Forget counting calories because new research has found that sticking to a Mediterranean may be a more effective way to lose weight.
A study by scientists in Spain found that people who stuck to a Mediterranean diet rich in olive oil, without calorie restrictions, lost more weight than people on a diet that generally avoided all kinds of fat.
The researchers said this contributes to a growing body of evidence that suggests eating foods traditionally considered to be “low fat” may not be the best way to maintain a healthy weight.
During the study, a group of more than 7,000 participants followed one of three diet plans.
The first group were assigned an unrestricted Mediterranean diet especially rich in olive oil, the second group stuck to a similar diet with a focus on nuts, while the third group were told to avoid all kinds of fat.
At the start of the study, 90% of the participants were overweight or obese and all had Type 2 diabetes or were considered at high risk of heart disease.
After five years, all three groups were found to have lost a small amount of weight, but people on the olive oil-rich Mediterranean diet lost the most – an average of 0.88 kg (1.9 pounds).
People who’d been on the low-fat diet lost 0.60 kg (1.3 pounds) while those on the nut-rich diet lost 0.40 kg (0.88 pounds).
Cutting out fat consumption was found to be the least effective way to trim “spare tyres”.
Waist circumference increased by 1.2cm in the low-fat group compared with 0.85cm in the olive oil group and 0.37cm in the nuts group.
Lead researcher Dr Ramon Estruch, from the University of Barcelona in Spain, told PA: “More than 40 years of nutritional policy has advocated for a low-fat diet but we’re seeing little impact on rising levels of obesity.
“Our study shows that a Mediterranean diet rich in vegetable fats such as olive oil and nuts had little effect on bodyweight or waist circumference compared to people on a low-fat diet.
“The Mediterranean diet has well-known health benefits and includes healthy fats such as vegetable oils, fish and nuts.

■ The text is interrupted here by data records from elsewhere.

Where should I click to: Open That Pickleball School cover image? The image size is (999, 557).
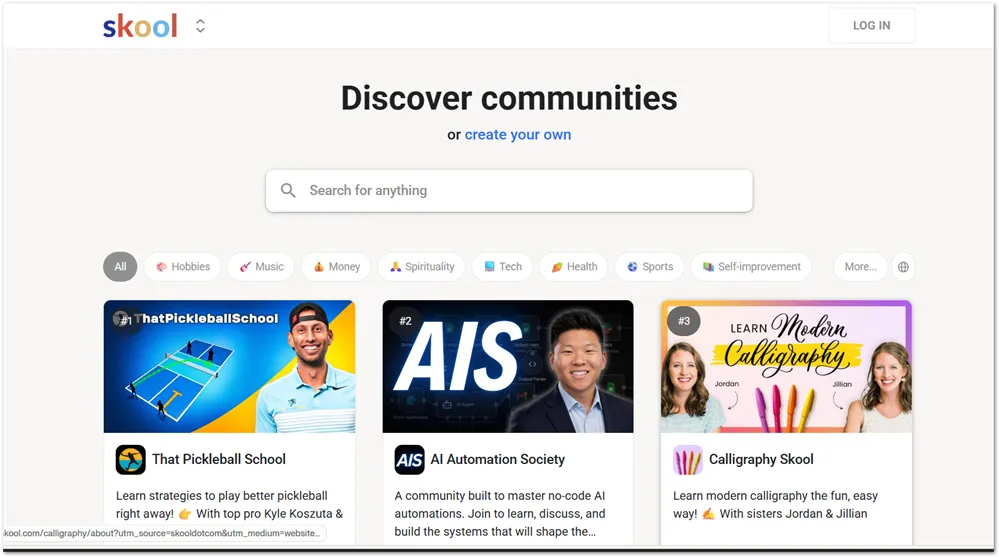(229, 366)
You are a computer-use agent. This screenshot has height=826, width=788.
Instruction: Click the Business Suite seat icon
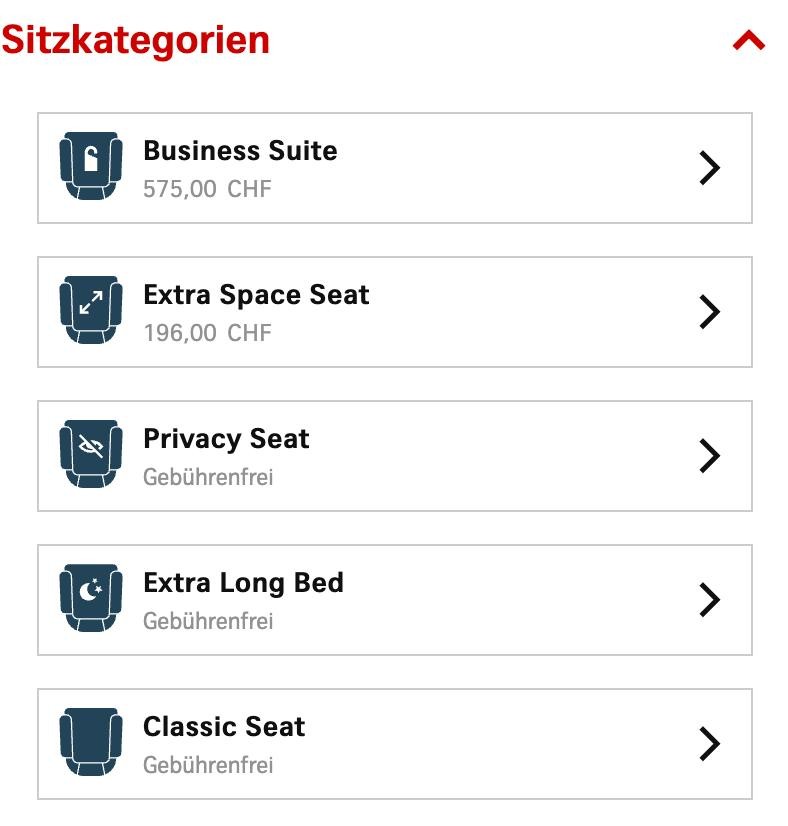point(91,167)
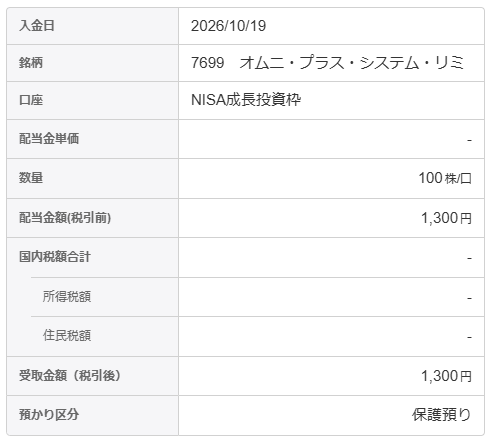Image resolution: width=487 pixels, height=438 pixels.
Task: Click the dash value for 住民税額
Action: (x=469, y=337)
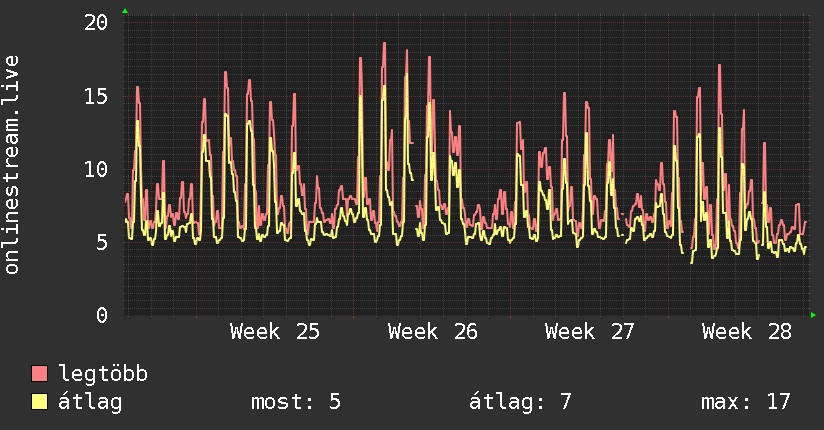The height and width of the screenshot is (430, 824).
Task: Click the highest pink peak before Week 26
Action: pos(384,44)
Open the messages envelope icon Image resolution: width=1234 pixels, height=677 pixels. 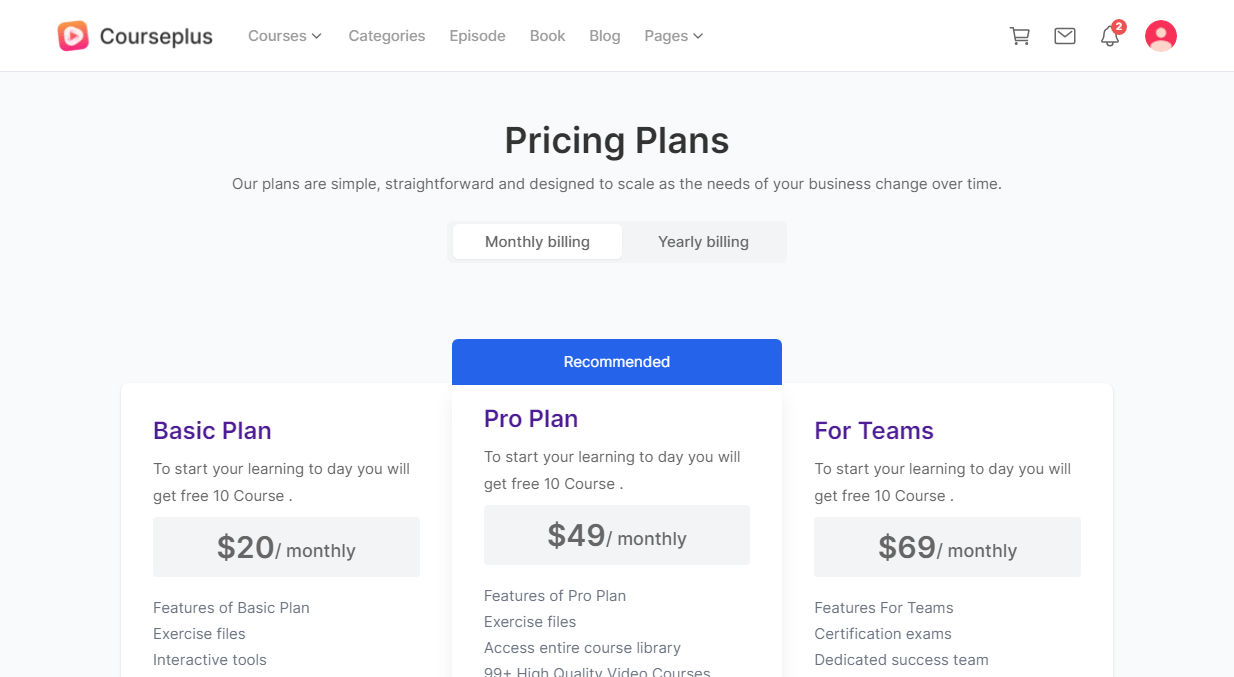tap(1065, 36)
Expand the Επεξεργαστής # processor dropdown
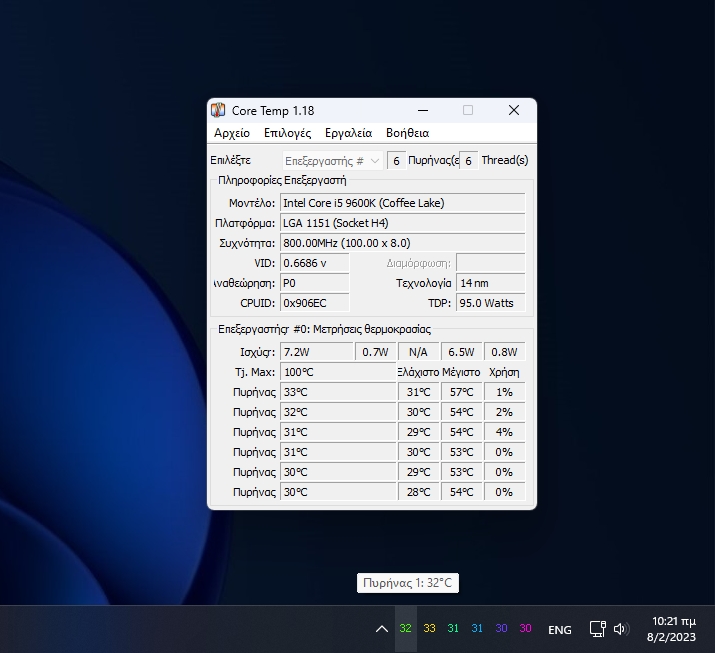This screenshot has width=715, height=653. click(x=332, y=160)
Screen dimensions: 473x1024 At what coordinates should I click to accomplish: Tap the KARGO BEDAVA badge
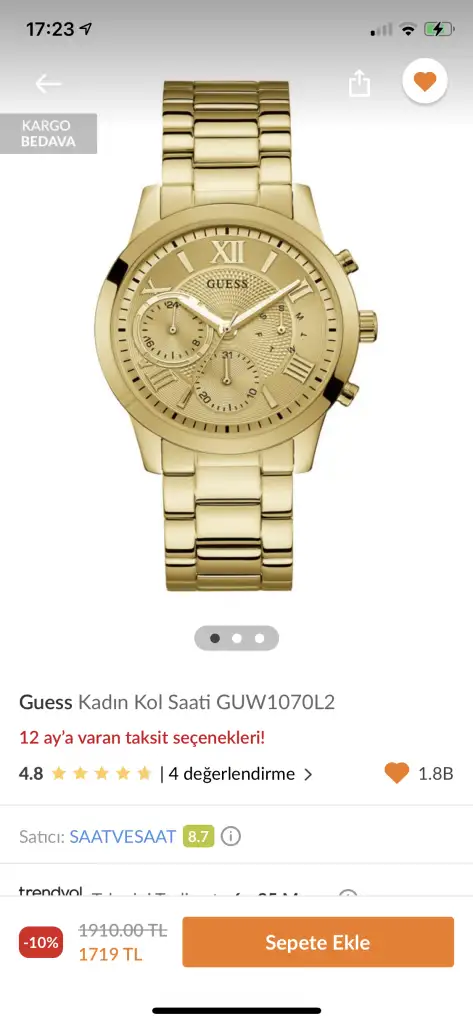[x=48, y=133]
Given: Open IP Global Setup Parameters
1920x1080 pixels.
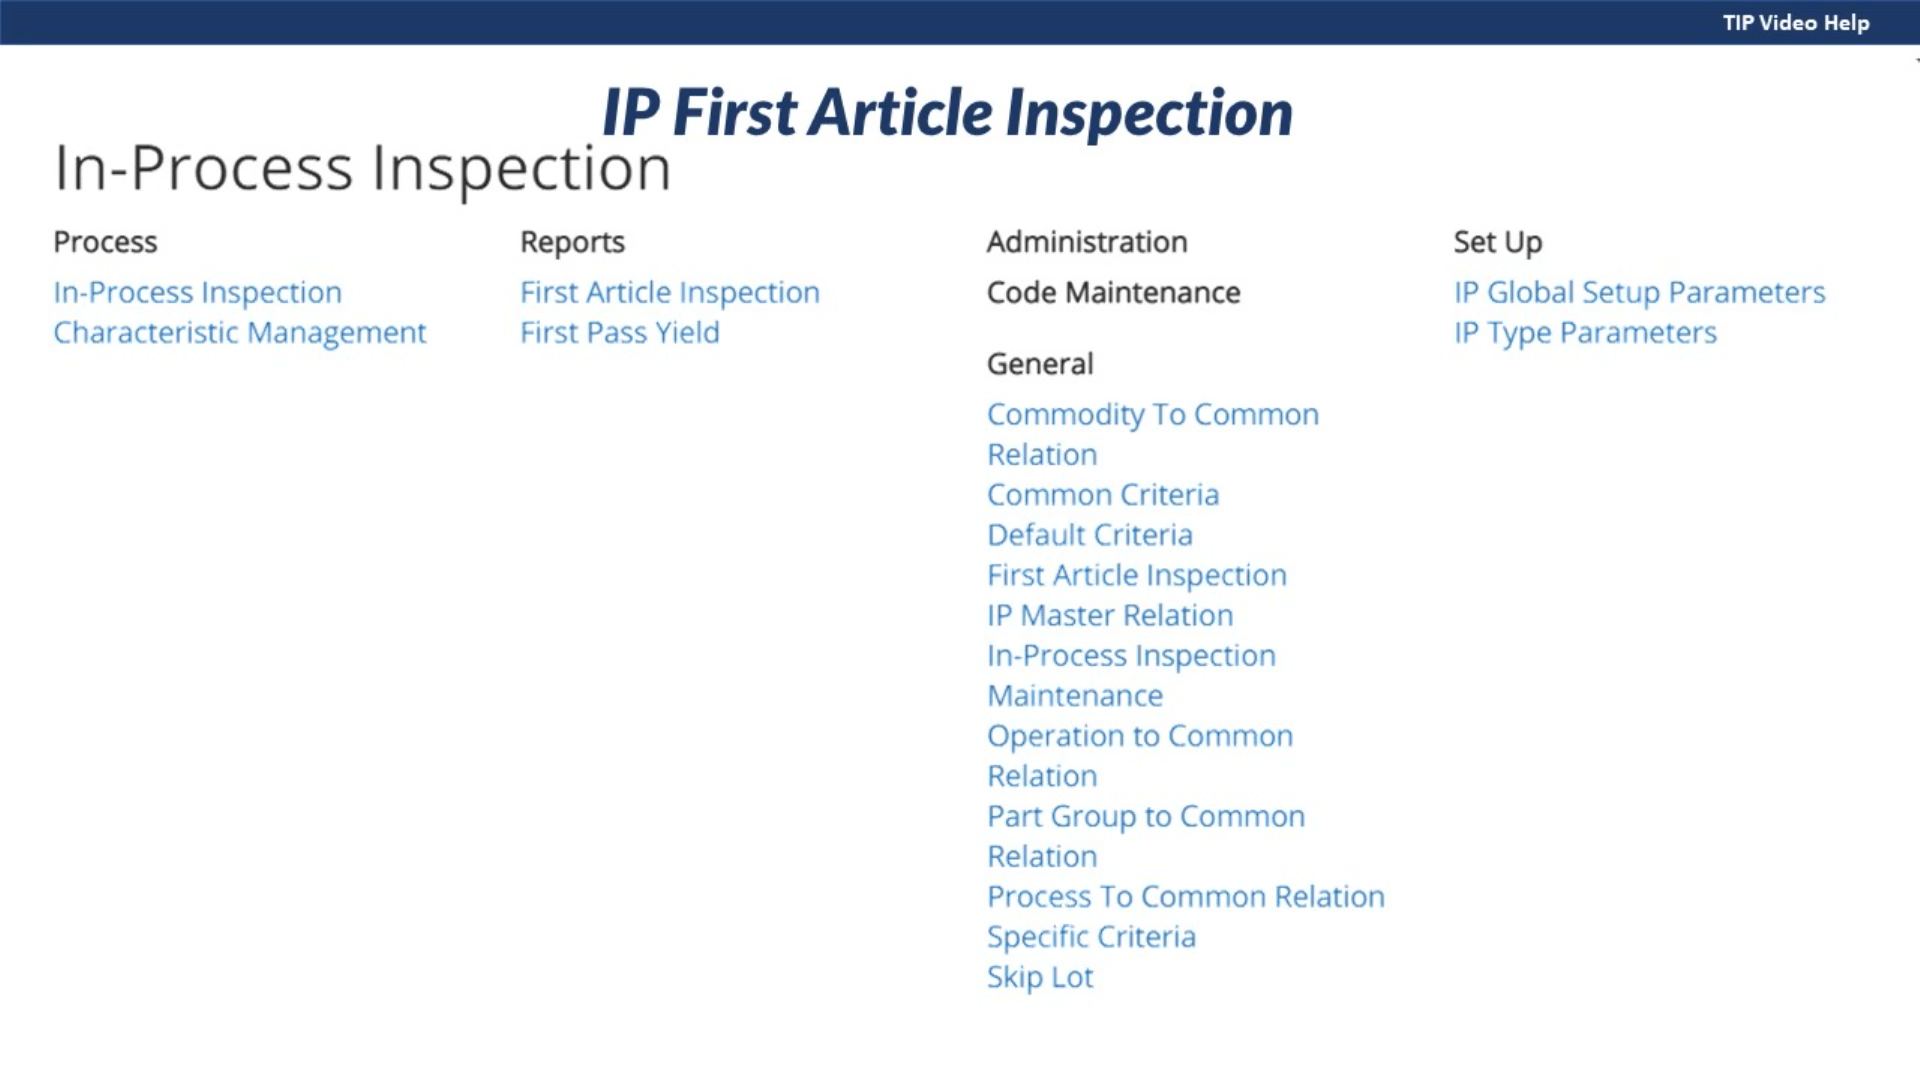Looking at the screenshot, I should click(1639, 292).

Our findings certainly do not imply that unrestricted diets with high levels of unhealthy fats such as butter, processed meat, sweetened beverages, deserts or fast-foods are beneficial.”
Commenting on the findings, nutrition expert Professor Dariush Mozaffarian, from Tufts University in Boston, said it’s time to reevaluate “outdated” guidelines on fat consumption.
“Calorie-obsessed caveats and warnings about healthier, higher-fat choices such as nuts, phenolic-rich vegetable oils, yoghurt, and even perhaps cheese, should also be dropped,” he said.
“We must abandon the myth that lower-fat, lower-calorie products lead to less weight gain.”
He added: “The fat content of foods and diets is simply not a useful metric to judge long-term harms or benefits. Energy density and total caloric contents can be similarly misleading.
“Rather, modern scientific evidence supports an emphasis on eating more calories from fruits, nuts, vegetables, beans, fish, yoghurt, phenolic-rich vegetable oils, and minimally processed whole grains; and fewer calories from highly processed foods rich in starch, sugar, salt, or trans-fat.”
But leading British expert Susan Jebb said the study is inconclusive.
“It is impossible from this study to draw any conclusion about the impact of the low fat diets on body weight since each group consumed more than the UK average (35% fat) and way more than the World Health Organisation recommendation (30% fat),” she said.
Dr Alison Tedstone, chief nutritionist at Public Health England, added: “Diets high in fruit and vegetables, containing some meat, fish and unsaturated fats, such as olive oil, often described as a Mediterranean diet, tend to be associated with health benefits – particularly heart health.
“This is similar to UK Government advice to follow a diet consistent with the Eatwell Guide, where up to 35% of your calories can come from fats of which no more than 11% should be from saturated fats.”
The results are published in the journal The Lancet Diabetes & Endocrinology.